La dédicace n’est pas anodine, loin de là. On en retrouve l’essence dans la majorité des douze récits du recueil, où s’illustre une constante lutte intérieure entre les forces vives et les forces de la mort. Douze récits d’euphorie et de désespérance entremêlées, où le rire et les larmes, l’amour et la violence se chevauchent, comme si plus rien n’avait le temps d’exister séparément et que tout devait donc désormais exister ensemble.

Que l’auteur de ce recueil soit lui-même séropositif, comme on l’apprend dans une postface de Pierre Salducci, donne bien sûr une réalité plus douloureuse encore aux sentiments qui sont étalés ici. Ce n’est sans doute pas un hasard, non plus, si l’écriture varie énormément d’un texte à l’autre. Parfois pressée, racontant vite, s’unissant au sentiment d’urgence qui étreint les personnages. Parfois traînante, telle la langueur du dépressif, multipliant les détails qui paraissent sans importance.

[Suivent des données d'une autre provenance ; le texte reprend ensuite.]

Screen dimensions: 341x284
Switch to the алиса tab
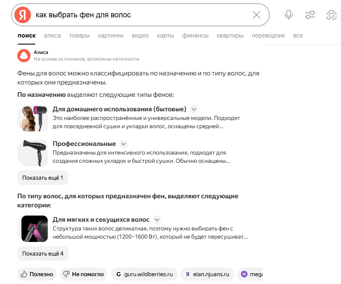tap(52, 35)
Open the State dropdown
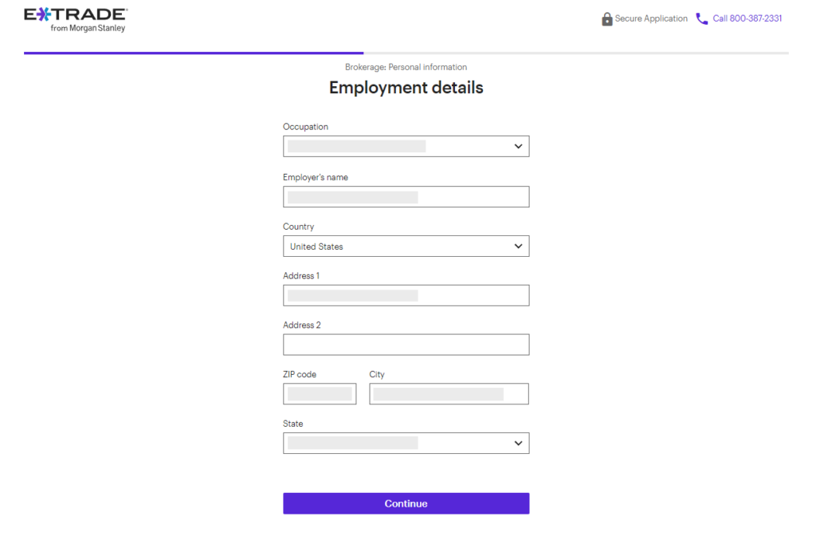The image size is (816, 544). tap(406, 443)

Les lecteurs qui connaissent les textes précédents de Pierre Manseau retrouveront dans Les Bruits de la terre deux des thèmes de prédilection de l’auteur. D’une part, comme en faisait foi son roman Marcher la nuit ou La Petite Poubelle bleue (Triptyque, 1995), la coexistence quasi obligée de la relation sexuelle et de la violence. Et, d’autre part, ce thème dont on a souvent l’impression qu’il se veut le baume du premier: une relecture attendrie des souvenirs blessants de l’enfance.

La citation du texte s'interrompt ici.